The insurgency continues, and is mightily aided by the collapsing self-confidence of secular, usually liberal, forces. That collapse is due to policy failures, but, more important, to the growing implausibility of its philosophical premises. To be sure, the proponents of the secular paradigm are entrenched in some of the most powerful and prestigious institutions of the society. They are entrenched and besieged.

I am like many, perhaps most, Americans in wanting to be religiously faithful, culturally conservative, politically liberal, and economically pragmatic. By 1972 the dominant forces in the Democratic party had redefined “politically liberal” in a manner hostile to cultural conservatism and indifferent to religion. Democrats do not win in national politics, because they have invited the perception that they are contemptuous of democratic morality—which in America is pervasively, if confusedly, religious. That is why the next President will likely be a Republican.

More important than the political outcome, however, is the phenomenon of which politics is a part. The phenomenon is the continuing Kulturkampf, a war over the definition of American culture—over the ideas by which we should order our life together.
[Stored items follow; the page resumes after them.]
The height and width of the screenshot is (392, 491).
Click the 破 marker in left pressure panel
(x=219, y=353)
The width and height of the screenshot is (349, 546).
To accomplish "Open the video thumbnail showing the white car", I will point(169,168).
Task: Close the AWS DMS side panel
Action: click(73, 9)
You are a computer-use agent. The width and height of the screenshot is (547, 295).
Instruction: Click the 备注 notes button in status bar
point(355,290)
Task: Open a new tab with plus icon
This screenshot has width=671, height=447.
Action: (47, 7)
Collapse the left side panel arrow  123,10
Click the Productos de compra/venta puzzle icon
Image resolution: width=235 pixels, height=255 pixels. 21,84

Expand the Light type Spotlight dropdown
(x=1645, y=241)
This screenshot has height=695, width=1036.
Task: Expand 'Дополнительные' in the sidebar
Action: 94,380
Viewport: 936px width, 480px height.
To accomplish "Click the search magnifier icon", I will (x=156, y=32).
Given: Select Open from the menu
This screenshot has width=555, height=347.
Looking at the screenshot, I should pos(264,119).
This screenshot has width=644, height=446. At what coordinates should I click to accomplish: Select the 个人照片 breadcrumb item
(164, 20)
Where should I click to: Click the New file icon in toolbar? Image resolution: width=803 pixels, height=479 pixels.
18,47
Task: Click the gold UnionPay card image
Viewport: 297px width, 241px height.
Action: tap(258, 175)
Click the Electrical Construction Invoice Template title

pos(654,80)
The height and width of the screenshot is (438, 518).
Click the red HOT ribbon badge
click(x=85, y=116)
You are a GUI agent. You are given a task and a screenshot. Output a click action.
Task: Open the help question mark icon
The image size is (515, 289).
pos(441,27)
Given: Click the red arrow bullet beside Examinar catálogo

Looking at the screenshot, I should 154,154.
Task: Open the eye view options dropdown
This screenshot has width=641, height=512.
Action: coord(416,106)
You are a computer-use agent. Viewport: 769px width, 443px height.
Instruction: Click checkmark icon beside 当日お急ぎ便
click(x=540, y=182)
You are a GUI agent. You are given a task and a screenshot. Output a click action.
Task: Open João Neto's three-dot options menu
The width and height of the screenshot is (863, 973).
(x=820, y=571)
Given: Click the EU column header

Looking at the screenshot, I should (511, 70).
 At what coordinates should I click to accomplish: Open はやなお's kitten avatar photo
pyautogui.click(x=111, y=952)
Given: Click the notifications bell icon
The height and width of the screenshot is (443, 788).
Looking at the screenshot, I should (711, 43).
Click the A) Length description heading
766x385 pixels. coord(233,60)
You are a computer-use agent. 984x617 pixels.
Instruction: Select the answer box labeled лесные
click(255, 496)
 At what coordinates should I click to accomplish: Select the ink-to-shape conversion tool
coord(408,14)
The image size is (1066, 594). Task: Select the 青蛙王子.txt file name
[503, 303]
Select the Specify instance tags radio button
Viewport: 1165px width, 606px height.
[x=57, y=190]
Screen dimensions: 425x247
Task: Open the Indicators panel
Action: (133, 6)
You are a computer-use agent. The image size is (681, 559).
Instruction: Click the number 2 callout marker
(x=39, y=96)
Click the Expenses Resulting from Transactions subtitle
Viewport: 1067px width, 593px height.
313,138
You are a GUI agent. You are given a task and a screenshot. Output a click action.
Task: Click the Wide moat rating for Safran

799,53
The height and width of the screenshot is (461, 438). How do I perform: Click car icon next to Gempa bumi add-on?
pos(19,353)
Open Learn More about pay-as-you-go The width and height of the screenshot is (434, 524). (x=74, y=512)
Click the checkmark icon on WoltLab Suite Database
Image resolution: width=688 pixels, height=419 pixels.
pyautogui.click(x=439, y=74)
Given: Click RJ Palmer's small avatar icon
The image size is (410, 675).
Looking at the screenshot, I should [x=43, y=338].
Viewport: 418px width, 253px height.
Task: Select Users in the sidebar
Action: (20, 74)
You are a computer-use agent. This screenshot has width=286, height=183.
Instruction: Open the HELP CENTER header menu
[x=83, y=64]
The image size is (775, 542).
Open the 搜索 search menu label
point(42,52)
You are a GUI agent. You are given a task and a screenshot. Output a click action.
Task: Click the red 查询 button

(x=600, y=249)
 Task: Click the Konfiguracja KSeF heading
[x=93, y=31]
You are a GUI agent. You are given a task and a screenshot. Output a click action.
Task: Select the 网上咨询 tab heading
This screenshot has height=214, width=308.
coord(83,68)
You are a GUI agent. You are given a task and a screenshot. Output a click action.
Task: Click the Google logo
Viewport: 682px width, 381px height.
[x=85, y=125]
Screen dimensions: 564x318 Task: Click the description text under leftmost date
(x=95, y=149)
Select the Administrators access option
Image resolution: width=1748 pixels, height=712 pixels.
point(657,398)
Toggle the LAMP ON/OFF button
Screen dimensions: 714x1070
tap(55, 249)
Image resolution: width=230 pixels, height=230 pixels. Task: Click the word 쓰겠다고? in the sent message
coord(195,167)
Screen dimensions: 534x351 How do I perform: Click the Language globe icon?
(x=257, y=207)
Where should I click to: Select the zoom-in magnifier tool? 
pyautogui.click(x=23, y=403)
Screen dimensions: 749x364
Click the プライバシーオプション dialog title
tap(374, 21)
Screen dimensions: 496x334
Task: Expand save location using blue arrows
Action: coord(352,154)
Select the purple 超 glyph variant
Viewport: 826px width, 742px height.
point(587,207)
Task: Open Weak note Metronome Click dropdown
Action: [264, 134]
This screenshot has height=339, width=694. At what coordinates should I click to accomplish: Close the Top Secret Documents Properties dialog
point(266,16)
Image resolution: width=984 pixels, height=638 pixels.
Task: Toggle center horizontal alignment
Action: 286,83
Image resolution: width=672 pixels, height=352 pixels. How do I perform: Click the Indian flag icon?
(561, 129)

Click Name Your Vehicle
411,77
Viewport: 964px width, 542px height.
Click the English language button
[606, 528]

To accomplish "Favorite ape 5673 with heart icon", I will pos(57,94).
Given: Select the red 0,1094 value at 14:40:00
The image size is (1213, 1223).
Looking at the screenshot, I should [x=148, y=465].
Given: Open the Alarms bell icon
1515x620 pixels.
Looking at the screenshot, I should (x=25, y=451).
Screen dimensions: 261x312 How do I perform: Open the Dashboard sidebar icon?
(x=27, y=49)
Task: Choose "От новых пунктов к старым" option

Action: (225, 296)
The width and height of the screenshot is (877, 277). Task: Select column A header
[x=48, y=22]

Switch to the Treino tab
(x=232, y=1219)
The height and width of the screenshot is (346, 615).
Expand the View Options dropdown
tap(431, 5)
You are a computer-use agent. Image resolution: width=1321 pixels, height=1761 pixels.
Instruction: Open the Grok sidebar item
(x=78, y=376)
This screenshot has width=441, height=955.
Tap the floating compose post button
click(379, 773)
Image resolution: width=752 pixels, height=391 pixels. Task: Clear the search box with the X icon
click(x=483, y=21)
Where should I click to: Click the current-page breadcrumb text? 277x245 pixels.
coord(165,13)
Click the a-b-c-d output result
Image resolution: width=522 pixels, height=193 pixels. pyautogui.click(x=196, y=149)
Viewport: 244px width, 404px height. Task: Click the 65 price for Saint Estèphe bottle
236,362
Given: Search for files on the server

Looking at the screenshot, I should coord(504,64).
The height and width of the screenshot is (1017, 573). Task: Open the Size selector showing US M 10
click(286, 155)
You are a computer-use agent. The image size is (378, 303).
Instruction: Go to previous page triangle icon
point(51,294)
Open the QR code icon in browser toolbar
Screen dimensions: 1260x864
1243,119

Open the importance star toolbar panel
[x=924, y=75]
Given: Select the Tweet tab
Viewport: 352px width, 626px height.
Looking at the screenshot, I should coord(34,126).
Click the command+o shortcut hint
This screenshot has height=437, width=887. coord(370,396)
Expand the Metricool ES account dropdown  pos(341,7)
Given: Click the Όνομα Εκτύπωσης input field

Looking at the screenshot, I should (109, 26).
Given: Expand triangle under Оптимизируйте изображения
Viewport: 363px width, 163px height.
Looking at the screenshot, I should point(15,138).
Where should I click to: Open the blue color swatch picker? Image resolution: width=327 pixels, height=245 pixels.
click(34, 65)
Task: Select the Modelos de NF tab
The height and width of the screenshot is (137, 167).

By Richard John Neuhaus, director of the Rockford Institute Center on Religion and Society and author of The Naked Public Square (Eerdmans, 1984).

Ronald Reagan’S Albatross

More than 20 years before the rise of the Religious Right, a group of Christian soldiers established a model for achieving social change. Even if not the perfect model, it created an ideal of fairness, equality, and inclusiveness. This standard, which challenged both Republican and Democratic Presidents, dramatically conflicts with the narrow agenda of today’s political Christians, who wrap themselves so tightly around Ronald Reagan that it is difficult to know where their spirituality begins and their politics ends.

Contrasting the movement led by Martin Luther King, Jr., and that led by the Religious Right shows how far downhill we have come—from religious leaders transforming society to those attempting to co-opt the White House for their selfish ends. As a consequence, right-wing political Christians have become their own worst enemies. Thus their domestic platform, symbolized by a forced return of prayer to the nation’s schools, goes unfulfilled. If the Religious Right had borrowed a couple of verses from the black ministers—led civil rights movement, maybe their road would have been easier.

King’s civil rights movement was nonviolent, based on love. But where is the love among the Religious Right? Where is the compassion to carry out the basic Christian acts of feeding the hungry, clothing the naked, and loving our neighbors?

As many see it, the Religious Right touted a godless message—trumpeting war in Central America and cooperation with South Africa. What is Christian about fueling a Nicaraguan war that is claiming thousands of innocent lives and maiming thousands of others? Where is the sense of outrage as blood flows freely among the innocents of South Africa? If the Christian standard is “Thou shalt not kill,” why is it not applied evenly? Why is the sight of a dead black South African not as chilling as that of a dead contra?

With its heavy-handedness and intolerance, the Religious Right has left a bitter. For example, the Right’s concern for family could have won converts had it not seemed a scheme to cram narrow values down people’s throats. Sadly, the Religious Right fought civil rights issues that would work to provide economic support for families of the poor. And their silence on family issues as they affected the poor and minorities was deafening. No outrage could be found for families without homes, and those forced to pile up in tragic, dope-riddled heartbreak hotels.

Thus the legacy of Ronald Reagan and his albatross, the Religious Right, is bitterness, opening new wounds with minorities and the poor. If nothing else, the Reagan legacy teaches us how divided we can become when religious groups give politics a higher priority than the simple Christian ethics of loving our neighbors—including the brown, poor, and black ones—as ourselves.

By Barbara Reynolds, USA Today Inquiry page editor and the author of And Still We Rise: Interviews With Fifty Black Role Models (USA Today Books).